A BILL TO BE ENTITLED
 
AN ACT
  relating to the appointment of a master in chancery to oversee, and
  payment of certain expenses in, an insurance receivership.
         BE IT ENACTED BY THE LEGISLATURE OF THE STATE OF TEXAS:
         SECTION 1.  Section 443.301, Insurance Code, is amended to
  read as follows:
         Sec. 443.301.  PRIORITY OF DISTRIBUTION. The priority of
  payment of distributions on unsecured claims must be in accordance
  with the order in which each class of claims is set forth in this
  section.  Every claim in each class shall be paid in full, or
  adequate funds retained for their payment, before the members of
  the next class receive payment, and all claims within a class must
  be paid substantially the same percentage of the amount of the
  claim.  Except as provided by Subsections (a)(2), (a)(3), (i), and
  (k), subclasses may not be established within a class.  No claim by
  a shareholder, policyholder, or other creditor shall be permitted
  to circumvent the priority classes through the use of equitable
  remedies.  The order of distribution of claims shall be:
         (a)  Class 1.  (1)  The costs and expenses of administration
  expressly approved or ratified by the liquidator, including the
  following:
                     (A)  the actual and necessary costs of preserving
  or recovering the property of the insurer;
                     (B)  in accordance with Section
  443.015, reasonable compensation for all services rendered on
  behalf of the administrative supervisor or receiver;
                     (C)  any necessary filing fees;
                     (D)  the fees and mileage payable to witnesses;
                     (E)  unsecured loans obtained by the receiver; and
                     (F)  expenses, if any, approved by the
  rehabilitator of the insurer and incurred in the course of the
  rehabilitation that are unpaid at the time of the entry of the order
  of liquidation.
               (2)  The reasonable expenses of a guaranty association,
  including overhead, salaries and other general administrative
  expenses allocable to the receivership to include administrative
  and claims handling expenses and expenses in connection with
  arrangements for ongoing coverage, other than expenses incurred in
  the performance of duties under Section 462.002(3), 463.108,
  463.111, 463.113, 463.353, or 2602.113 or similar duties under the
  statute governing a similar organization in another state.  In the
  case of the Texas Property and Casualty Insurance Guaranty
  Association and other property and casualty guaranty associations,
  the expenses shall include loss adjustment expenses, including
  adjusting and other expenses and defense and cost containment
  expenses.  In the event that there are insufficient assets to pay
  all of the costs and expenses of administration under Subsection
  (a)(1) and the expenses of a guaranty association, the costs and
  expenses under Subsection (a)(1) shall have priority over the
  expenses of a guaranty association.  In this event, the expenses of
  a guaranty association shall be paid on a pro rata basis after the
  payment of costs and expenses under Subsection (a)(1) in full.

Requirements:
1: Repeat the bill's wording verbatim, starting with "A BILL TO BE" and going on through "an insurance receivership.".
2: List each of the costs and expenses of administration that the bill names, lettered (A) through (F), under Class 1.
3: Answer these from the bill:
(a) The legislature of which state enacts it?
(b) Which section of the Insurance Code does Section 1 amend?
(c) If assets fall short, on what basis are a guaranty association's expenses paid?

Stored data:

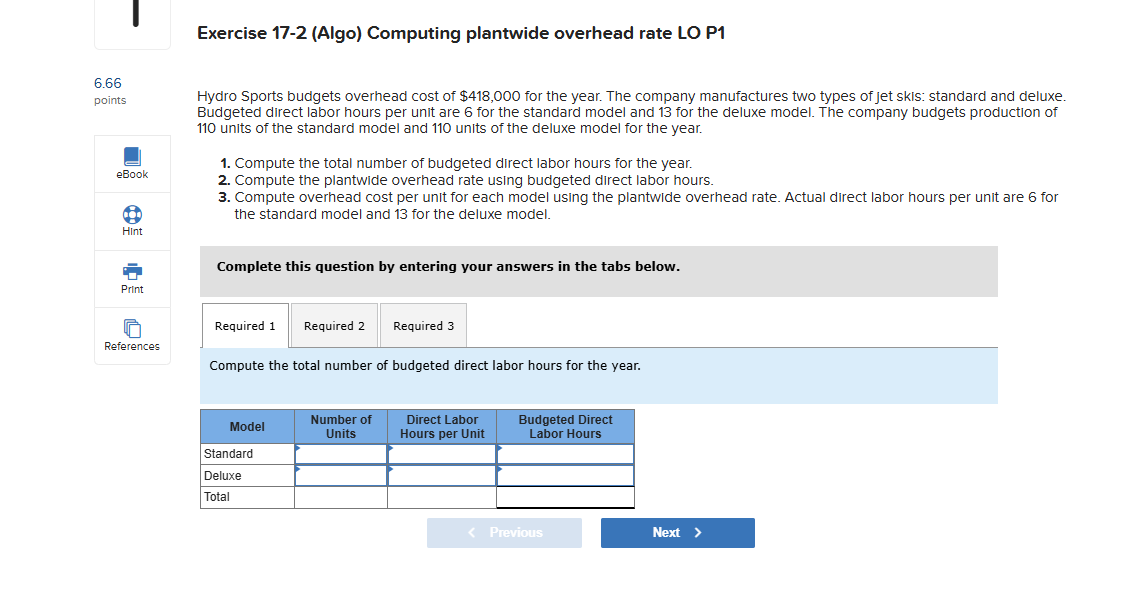The width and height of the screenshot is (1138, 596).
Task: Select the Required 1 tab
Action: tap(244, 325)
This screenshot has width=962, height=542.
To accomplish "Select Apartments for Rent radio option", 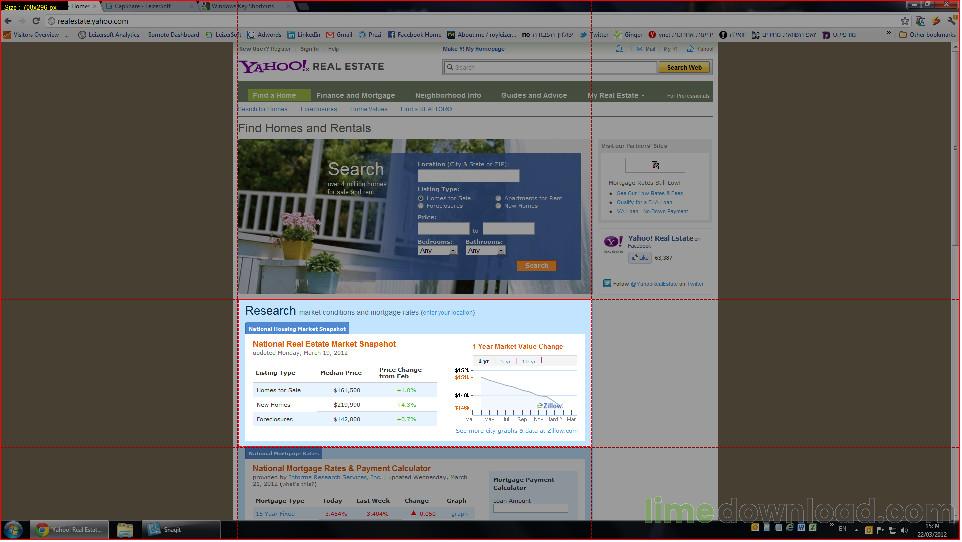I will [x=498, y=198].
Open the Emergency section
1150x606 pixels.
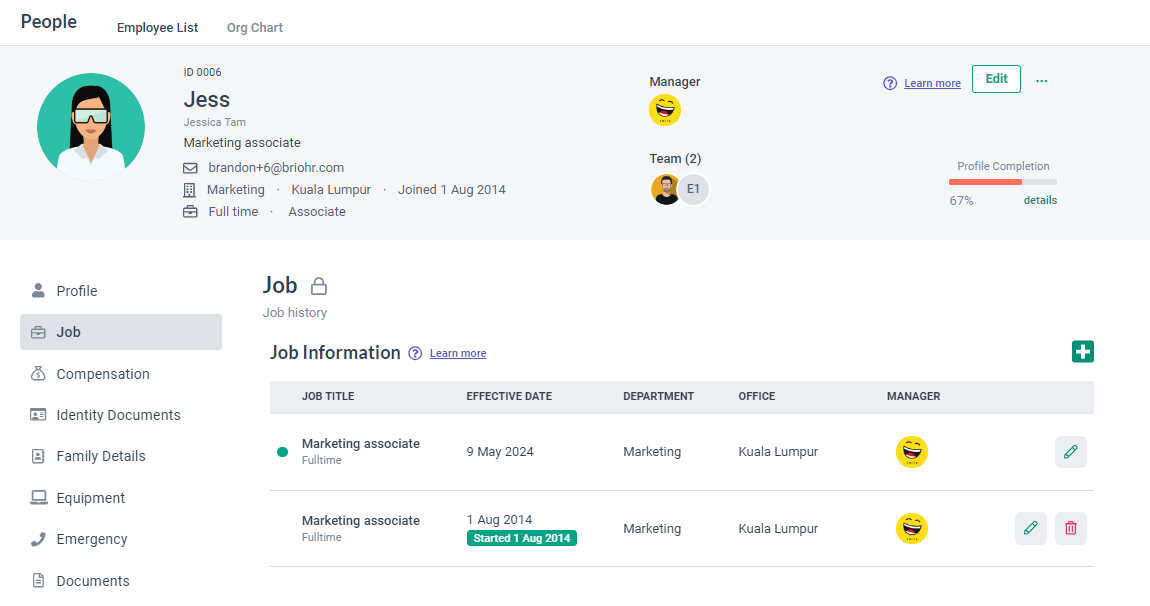point(91,539)
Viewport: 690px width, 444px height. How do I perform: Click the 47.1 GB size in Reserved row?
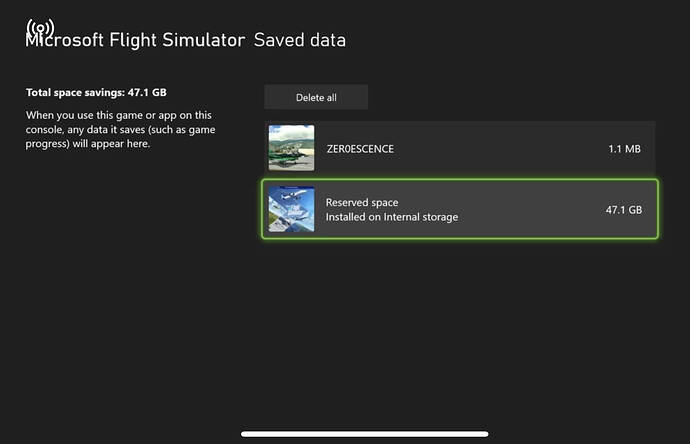[622, 210]
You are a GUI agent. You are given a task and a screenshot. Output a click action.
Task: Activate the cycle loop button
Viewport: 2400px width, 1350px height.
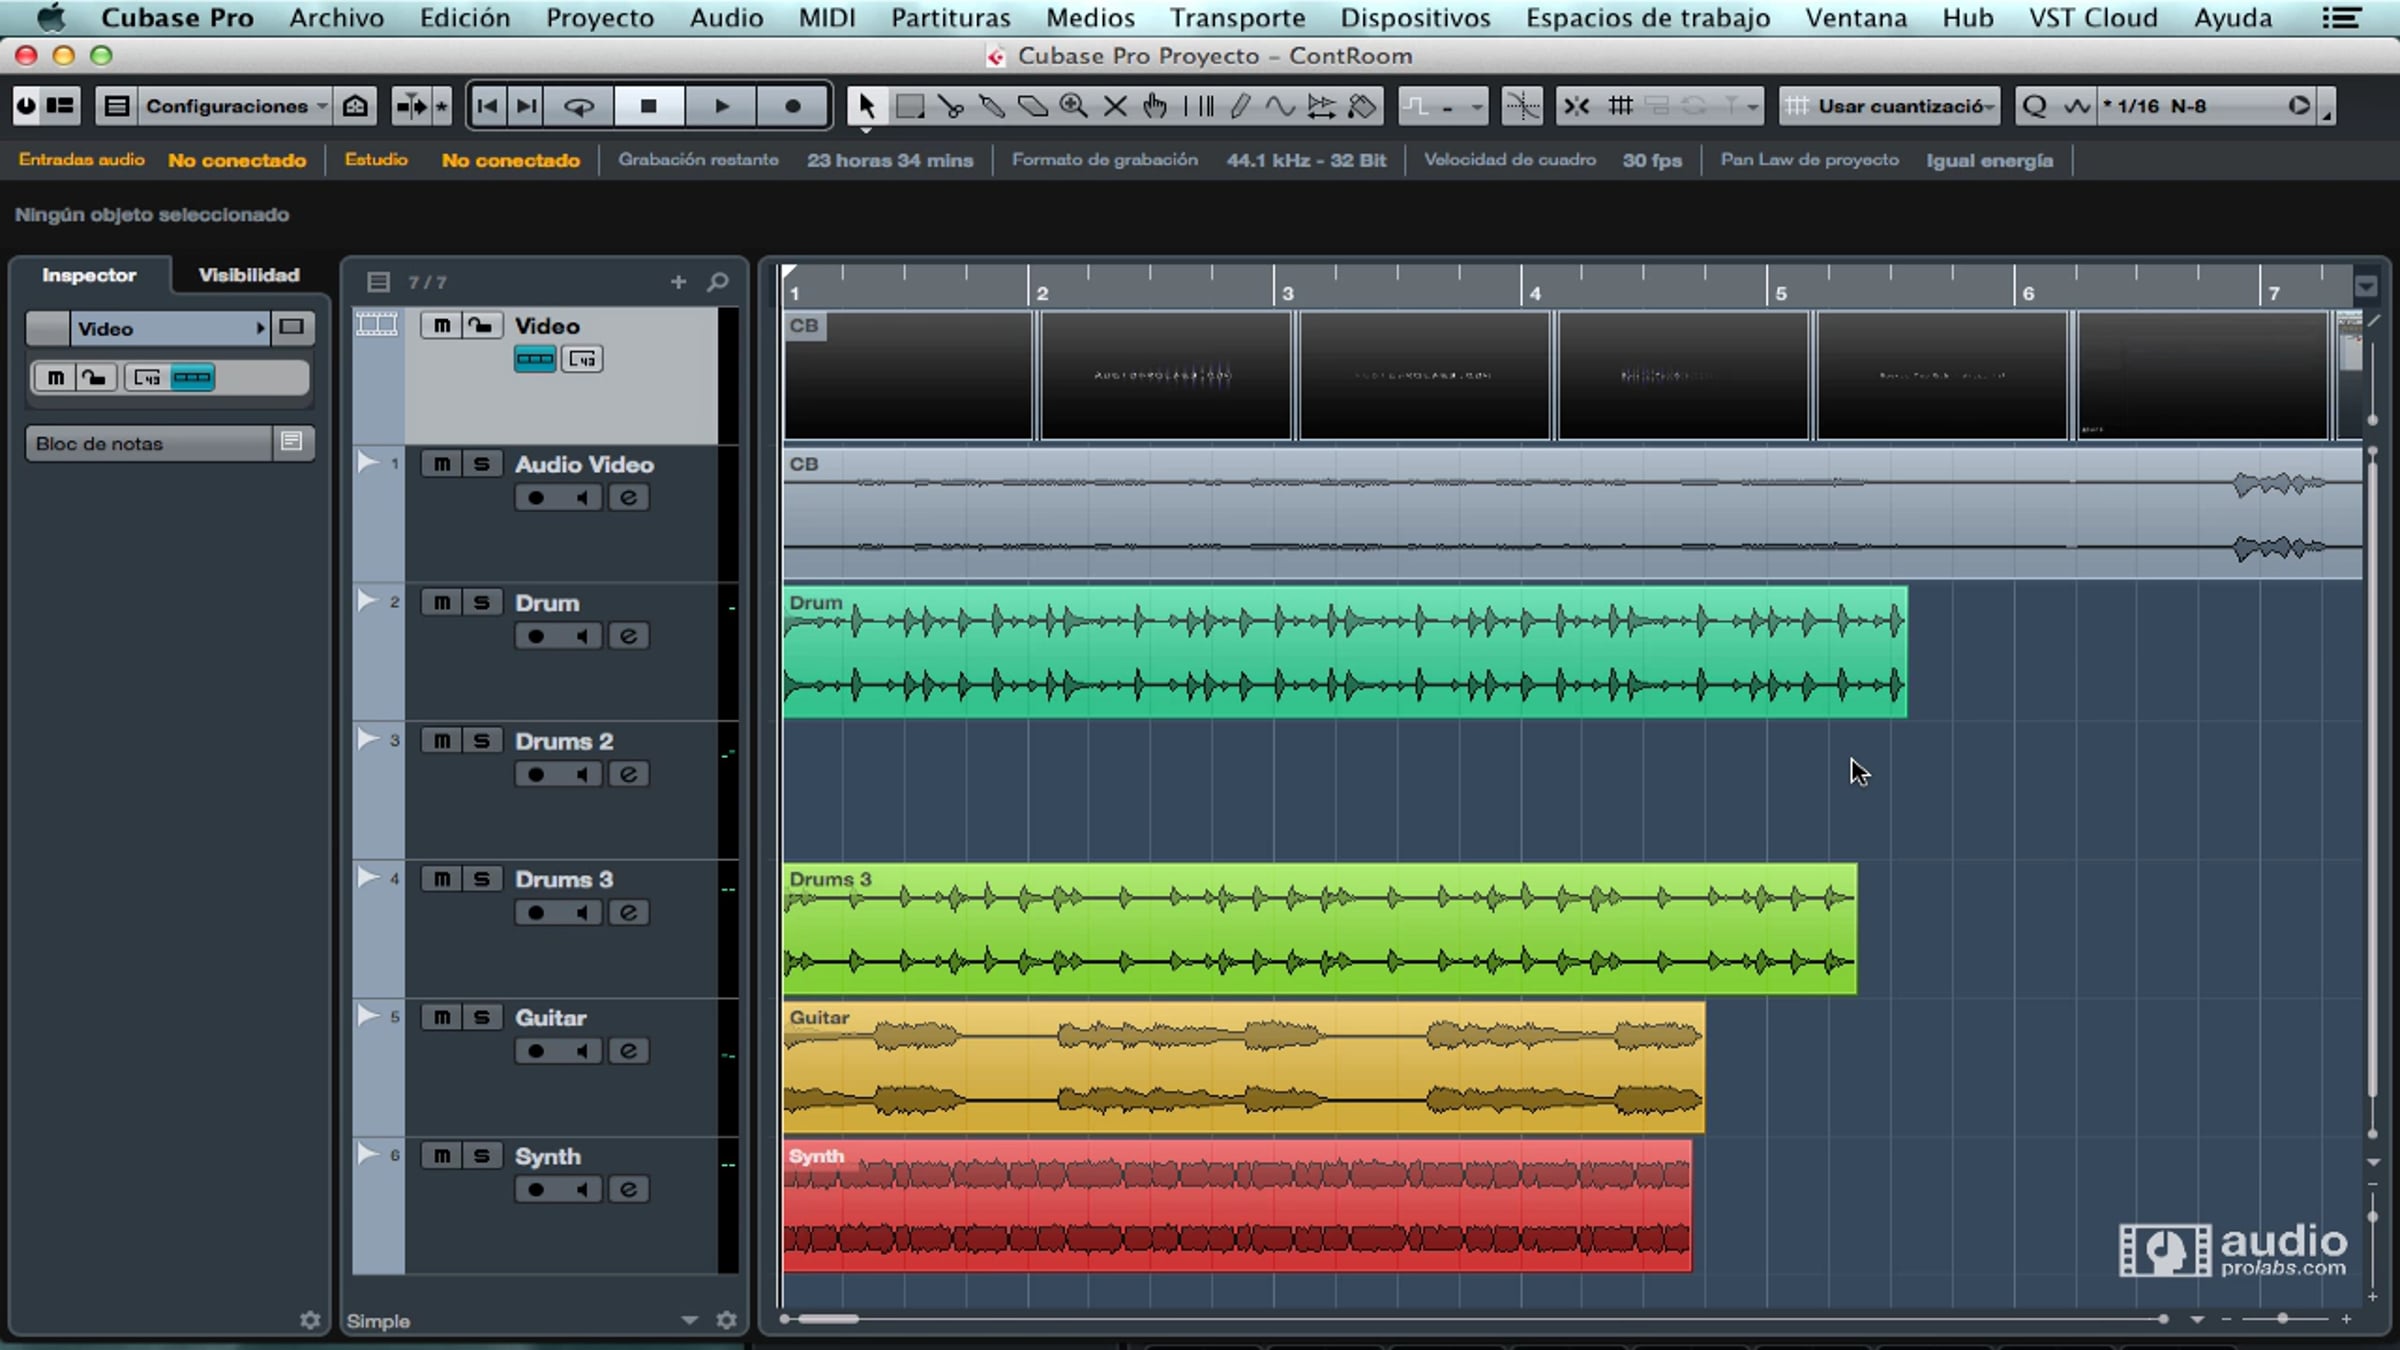(579, 106)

Exercise answers:
1:
A BILL TO BE ENTITLED
 
AN ACT
  relating to the appointment of a master in chancery to oversee, and
  payment of certain expenses in, an insurance receivership.

2:
(A) the actual and necessary costs of preserving or recovering the property of the insurer
(B) in accordance with Section 443.015, reasonable compensation for all services rendered on behalf of the administrative supervisor or receiver
(C) any necessary filing fees
(D) the fees and mileage payable to witnesses
(E) unsecured loans obtained by the receiver
(F) expenses, if any, approved by the rehabilitator of the insurer and incurred in the course of the rehabilitation that are unpaid at the time of the entry of the order of liquidation

3:
(a) Texas
(b) Section 443.301
(c) On a pro rata basis, after the costs and expenses under Subsection (a)(1) are paid in full